HOW TO COMPLETE THIS TASK:
In the records below, find the line that contains "[Add Nutanix Cloud" and the line that contains "[Add Armor to this comparison] (244, 902)", then retype exactly those two lines and every line between them.

------------------------------------------------------------

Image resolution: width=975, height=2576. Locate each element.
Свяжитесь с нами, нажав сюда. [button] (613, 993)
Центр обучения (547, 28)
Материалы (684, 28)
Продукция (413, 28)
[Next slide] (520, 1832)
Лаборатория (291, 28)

------------------------------------------------------------

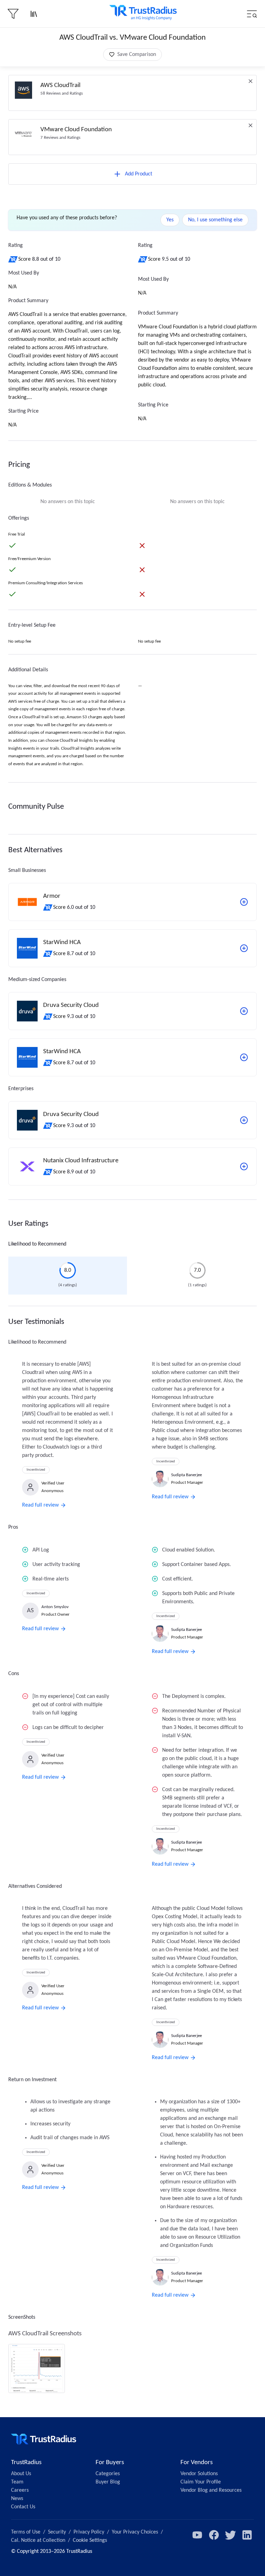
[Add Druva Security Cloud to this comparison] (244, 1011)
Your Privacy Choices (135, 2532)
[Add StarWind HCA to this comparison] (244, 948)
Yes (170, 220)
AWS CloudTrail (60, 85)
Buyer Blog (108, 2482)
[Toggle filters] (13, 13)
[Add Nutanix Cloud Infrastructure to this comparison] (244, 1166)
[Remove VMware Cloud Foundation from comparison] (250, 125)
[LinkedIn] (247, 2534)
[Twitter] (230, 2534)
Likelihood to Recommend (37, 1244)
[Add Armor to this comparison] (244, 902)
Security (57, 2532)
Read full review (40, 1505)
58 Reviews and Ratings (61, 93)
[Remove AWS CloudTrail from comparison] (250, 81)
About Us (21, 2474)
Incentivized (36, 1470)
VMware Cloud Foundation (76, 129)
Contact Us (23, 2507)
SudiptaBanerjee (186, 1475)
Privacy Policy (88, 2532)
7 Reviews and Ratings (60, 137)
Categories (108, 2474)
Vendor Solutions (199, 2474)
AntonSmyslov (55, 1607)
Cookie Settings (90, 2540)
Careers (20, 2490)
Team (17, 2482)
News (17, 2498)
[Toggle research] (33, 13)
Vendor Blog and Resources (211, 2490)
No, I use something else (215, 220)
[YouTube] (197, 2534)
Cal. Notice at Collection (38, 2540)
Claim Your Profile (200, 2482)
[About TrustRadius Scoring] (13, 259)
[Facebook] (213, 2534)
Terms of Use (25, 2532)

------------------------------------------------------------

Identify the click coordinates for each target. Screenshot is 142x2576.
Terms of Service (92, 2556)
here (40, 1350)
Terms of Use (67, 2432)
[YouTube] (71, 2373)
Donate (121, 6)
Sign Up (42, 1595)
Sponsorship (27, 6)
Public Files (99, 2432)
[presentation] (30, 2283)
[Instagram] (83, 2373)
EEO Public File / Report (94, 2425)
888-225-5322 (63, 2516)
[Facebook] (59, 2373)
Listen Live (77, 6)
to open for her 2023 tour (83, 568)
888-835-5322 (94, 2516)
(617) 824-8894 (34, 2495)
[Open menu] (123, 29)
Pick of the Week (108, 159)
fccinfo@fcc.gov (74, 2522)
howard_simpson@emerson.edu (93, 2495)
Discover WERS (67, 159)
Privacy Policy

------------------------------------------------------------

EXERCISE ANSWER:
[Add Nutanix Cloud Infrastructure to this comparison] (244, 1166)
[Remove VMware Cloud Foundation from comparison] (250, 125)
[LinkedIn] (247, 2534)
[Twitter] (230, 2534)
Likelihood to Recommend (37, 1244)
[Add Armor to this comparison] (244, 902)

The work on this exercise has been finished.